El gran aprendizaje que podemos tomar del sistema noruego no es tanto el monto de los impuestos, sino la calidad de los servicios que el Estado provee. Para cambiar el sistema de impuestos en Chile, no somos los liberales los que debemos cambiar, sino los mismos defensores del Estado y de altos impuestos. Son ellos quienes deben comprender que la legitimidad última de los impuestos radica en la satisfacción que los ciudadanos muestran con el uso que el Estado hace de tales recursos.
En un artículo de Inc.com, Max Chafkin entrevistó varios emprendedores noruegos, algunos de los cuales ya cruzaron el umbral de la riqueza razonable, y fueron consultados por la (¡irrisoria!) conformidad con el sistema impositivo nórdico, que en algunos casos, puede llegar a gravar casi la mitad de los ingresos personales cuando son altos.
Sin duda el sueño revolucionario de más de algún chileno. Sin más, no pocas voces señalan, de cuando en cuando, las bondades del modelo escandinavo, generoso en beneficios estatales y en impuestos personales.
En defensa de la libertad personal y, por qué no decirlo, también del bolsillo, variados economistas chilenos defienden un modelo de impuestos bajos, que, según muchos, estimularía el emprendimiento personal y la actividad económica, y con ello, continúan, la prosperidad colectiva. Para ellos, impuestos son sinónimo de un sistema casi tan arcaico como la rueda de piedra.
Resulta, por lo mismo, esclarecedor, aunque no realmente convincente, el artículo de Chafkin. Es que cualquier persona en su sano juicio se preguntará qué tiene en su cabeza alguien que dedica la mitad de su tiempo a trabajar al Estado, y además de eso, firma el cheque con una sonrisa de oreja a oreja (si tal entusiasmo puede adjudicarse a los noruegos, claro está). Es una pregunta que me ha atormentado, debo confesarlo, desde el año y medio que llevo viviendo en el desolado país del norte.
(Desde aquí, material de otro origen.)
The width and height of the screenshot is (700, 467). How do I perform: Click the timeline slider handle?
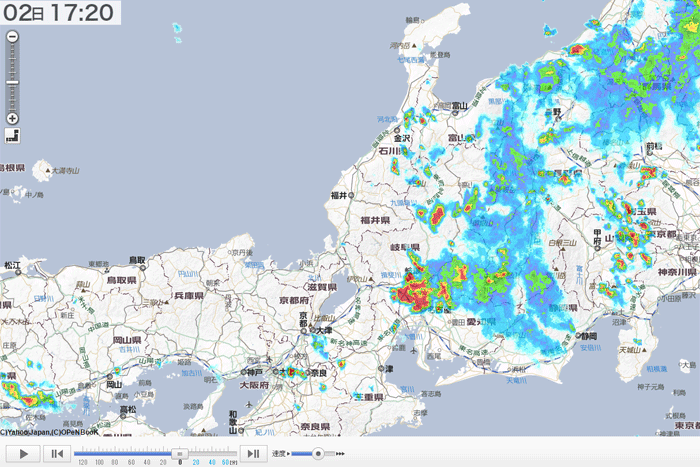tap(180, 453)
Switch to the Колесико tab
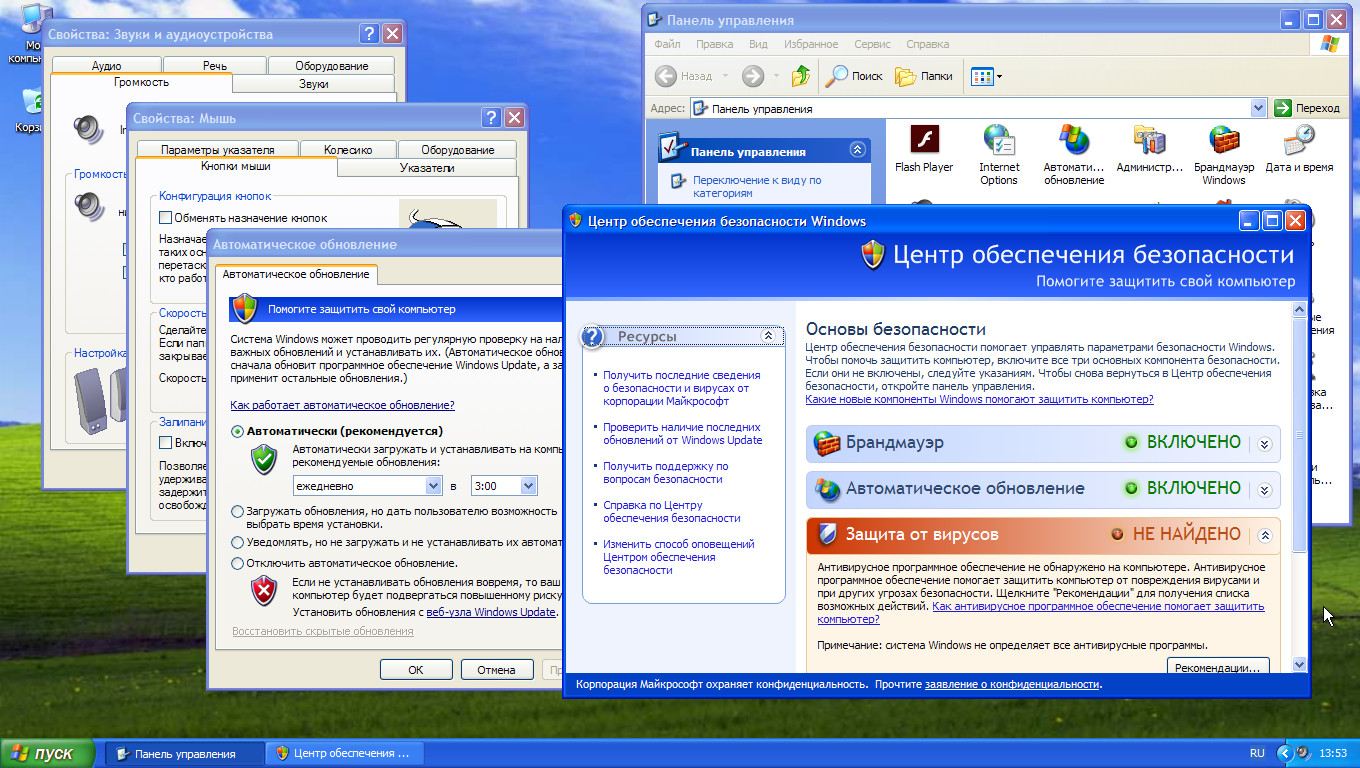This screenshot has width=1360, height=768. pos(347,150)
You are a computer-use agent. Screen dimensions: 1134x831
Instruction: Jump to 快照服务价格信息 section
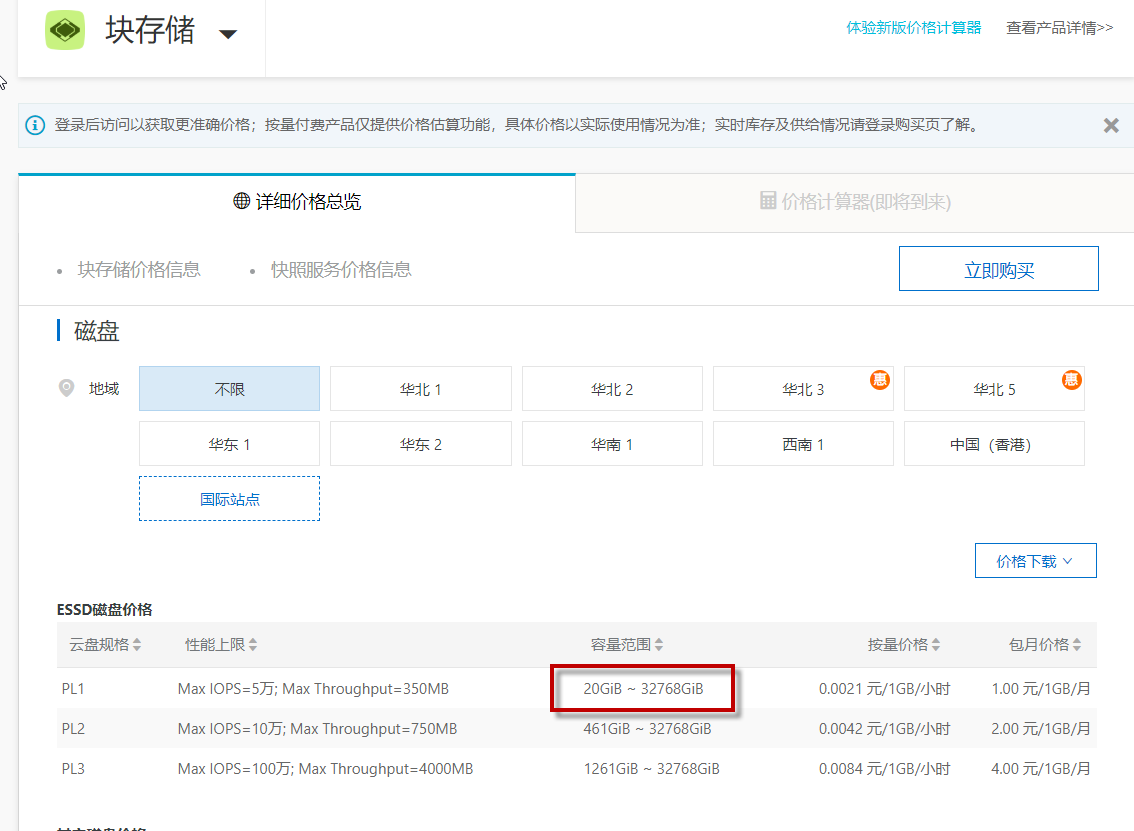[x=341, y=270]
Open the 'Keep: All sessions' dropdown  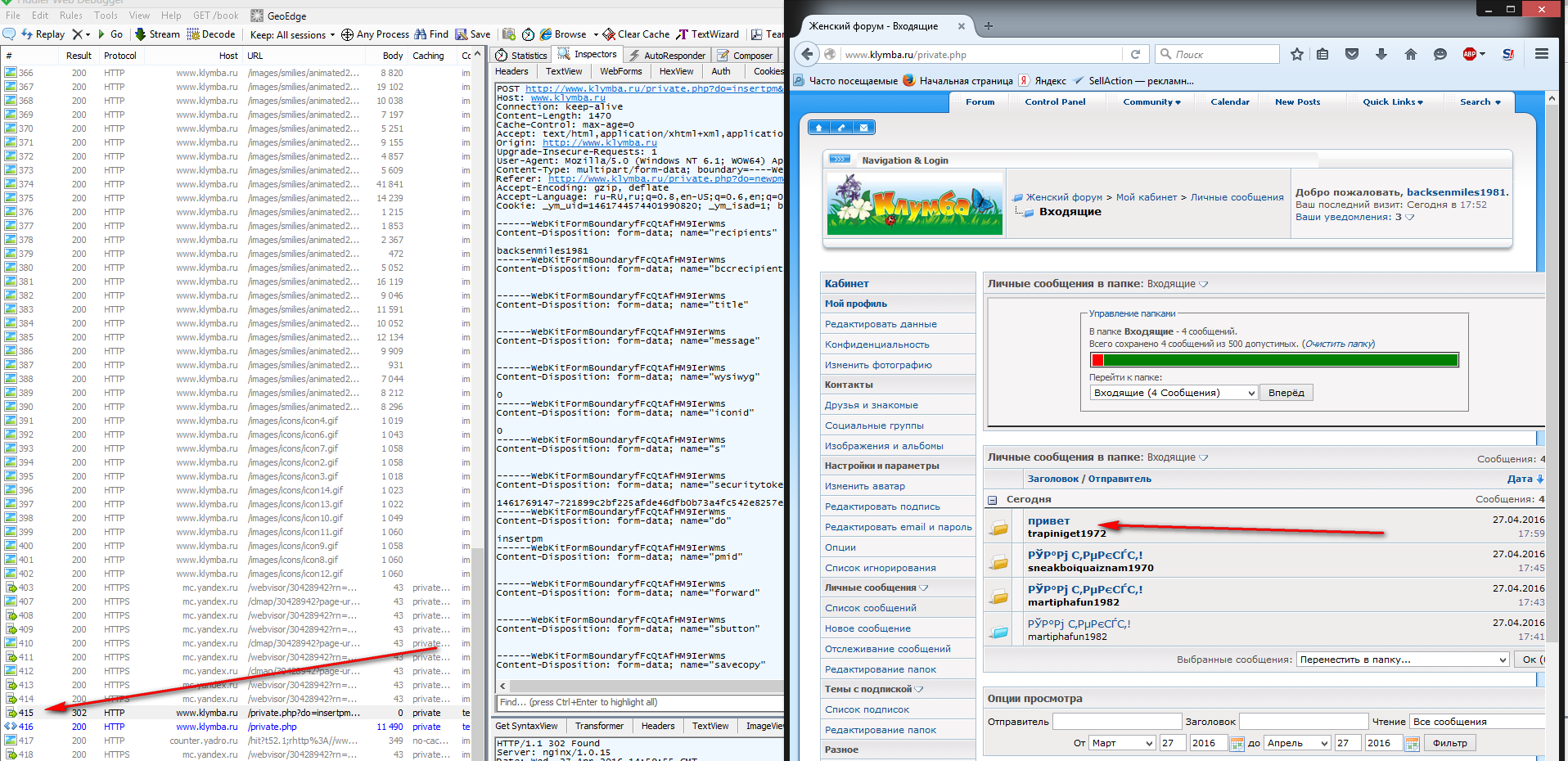click(292, 34)
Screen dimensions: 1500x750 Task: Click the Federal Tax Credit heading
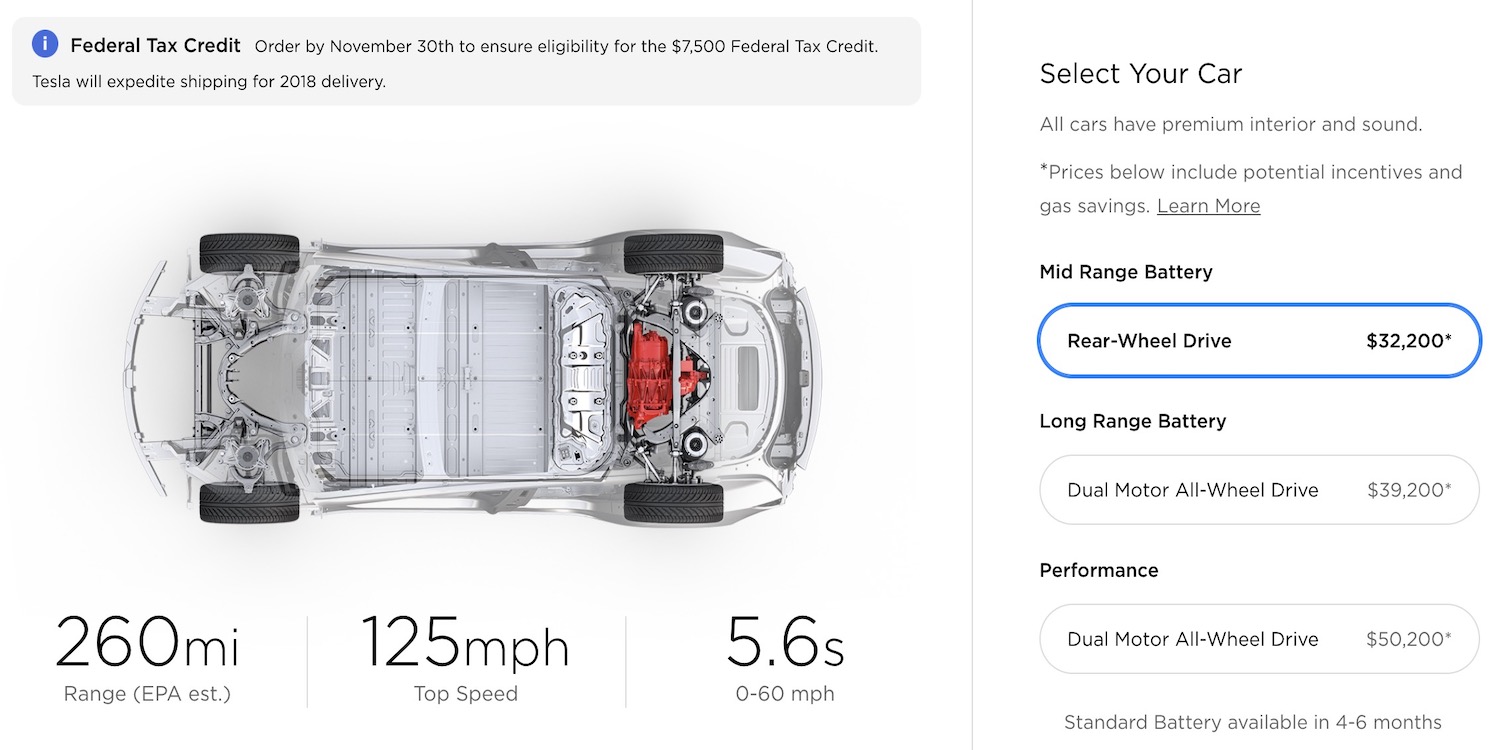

La convicción y apoyo al sistema estatal, que grava los ingresos de forma brutal, parecen irracionales.
Mi punto al respecto es, quiero creer, menos dogmático y más pragmático. Como ciudadano chileno creo en la libertad personal como un bien en sí mismo, y defiendo que el Estado se mantenga fuera de la esfera de las decisiones personales tanto como sea posible, lo reconozco. Igualmente, creo que la sociedad, cual ente colectivo, no puede desconocer el hecho de que, para vivir prósperos y en paz, necesitamos colaborar y contribuir unos con otro. La frontera entre ambos requerimientos es, como diría Terrence Malick, una delgada línea roja.
A mi juicio, la gracia del modelo noruego radica en un punto diferente: los noruegos, sienten ellos, pagan altos impuestos a cambio de recibir, vuelven a señalar ellos mismos, un excelente nivel de servicios. Eso es más bien así: el sistema educativo estatal, casi en virtud de monopolio, provee con calidad de estándar internacional una educación primaria y secundaria, y un sistema universitario, si bien por debajo de sus vecinos, aun así competitivo internacionalmente. El sistema de pensiones funciona, aunque sea a costa de altísimos impuestos a los jóvenes (cada vez más escasos en Europa) y un fondo del petróleo más que abundante.
Sin embargo, para Chile, el punto es esclarecedor porque el gran aprendizaje que podemos tomar del sistema noruego no es tanto el monto de los impuestos, sino la calidad de los servicios que el Estado provee. Para cambiar el sistema de impuestos en Chile, no somos los liberales los que debemos cambiar, sino los mismos defensores del Estado y de altos impuestos. Son ellos quienes deben comprender que la legitimidad última de los impuestos radica en la satisfacción que los ciudadanos muestran con el uso que el Estado hace de tales recursos.
Al final del día, por ejemplo, los chilenos se mueven en masa al sistema educacional privado, no por una motivación ideológica, como a muchos fanáticos les gustaría creer, sino por pura racionalidad: el privado, incluso cuando increíblemente caro, ofrece un servicio, comparativamente, mejor. Igualmente, el conformismo noruego con su sistema público no es tanto un tema ideológico como pura racionalidad: tienen pruebas concretas de que el Estado, gigante y musculoso, por el cual trabajan casi la mitad de la semana, les garantiza, finalmente, salud, educación y pensiones satisfactorias.
En definitiva, el Estado noruego, cuan Coca-Cola, Pepsi o McDonald’s, ha fidelizado a sus contribuyentes a grado sumo cual consumidores. Después de todo, cuando se trata de entender y respetar al pueblo, ni políticos, ni curas, ni intelectuales van a la cabeza, sino los denostados marketeros que trabajan en algún cubículo anónimo del sistema.